*Task objective*: In the listing below, the lines starting at the line with "Task: Expand the 更多 menu" and ending at the line with "Open the 佩恩「天道」 ninja card" are to be output verbatim. Images stay out of the copy.

*Dataset records*:
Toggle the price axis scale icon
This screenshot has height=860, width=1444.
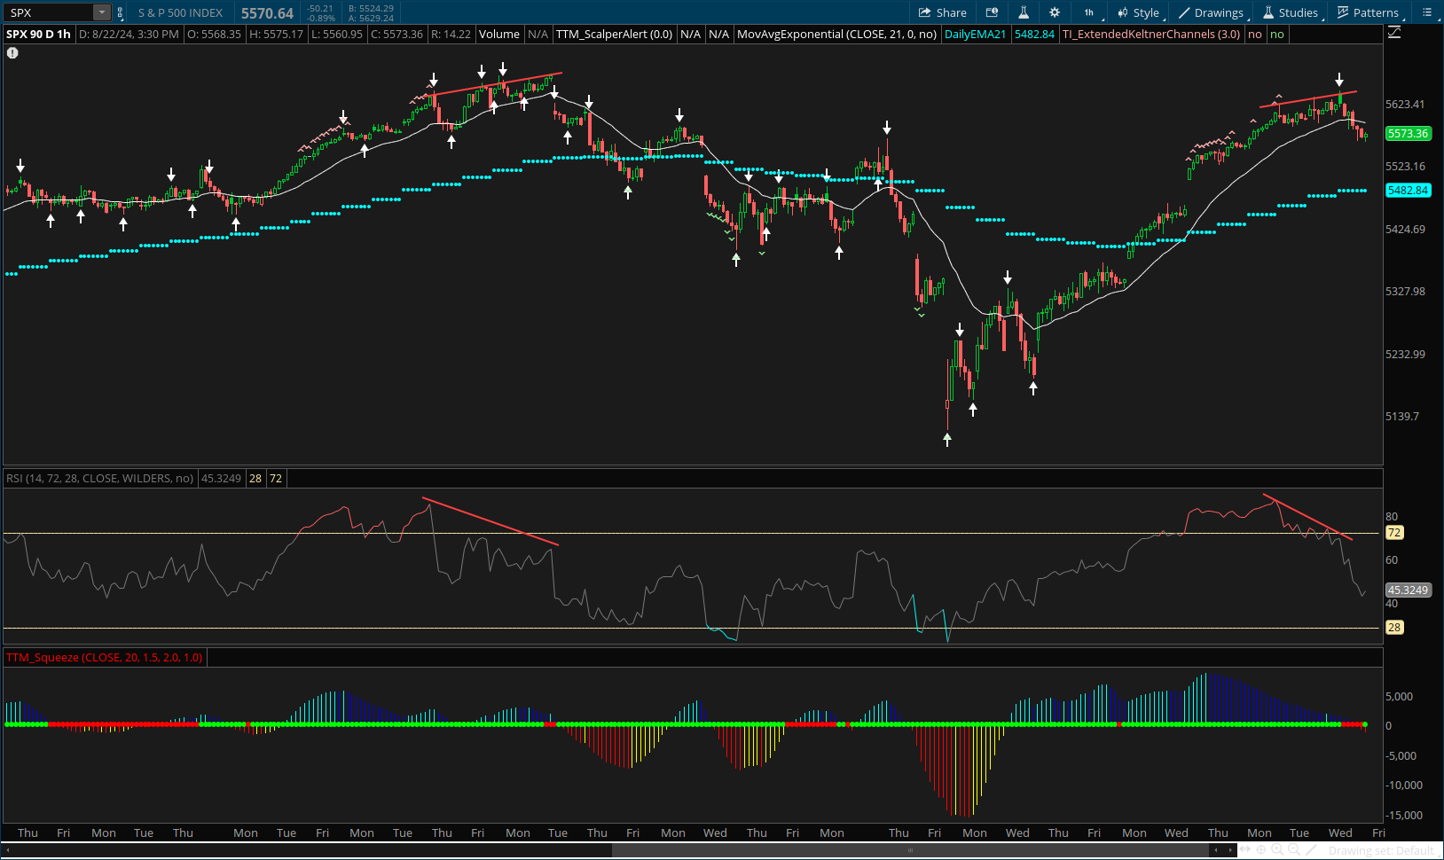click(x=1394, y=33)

* * *

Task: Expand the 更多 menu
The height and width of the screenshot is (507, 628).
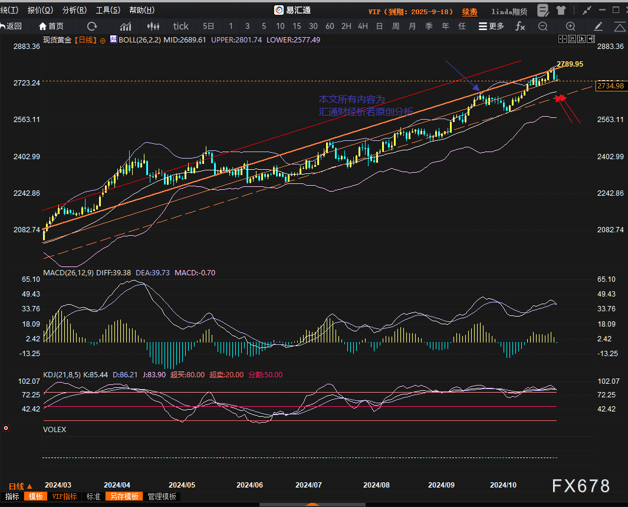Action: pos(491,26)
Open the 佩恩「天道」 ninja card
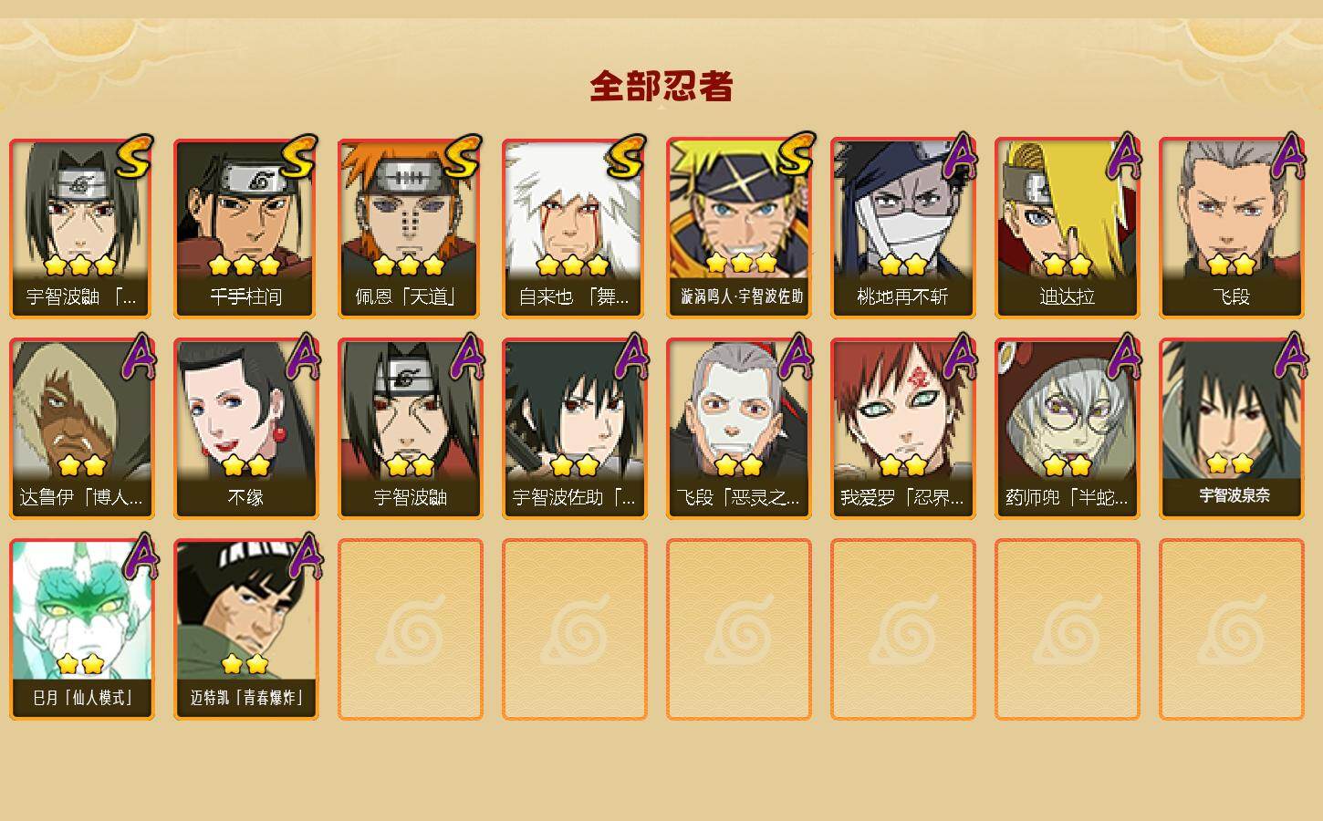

*Answer to this problem*:
Task: Expand the 更多 menu
The height and width of the screenshot is (507, 628).
Action: pos(491,26)
Open the 佩恩「天道」 ninja card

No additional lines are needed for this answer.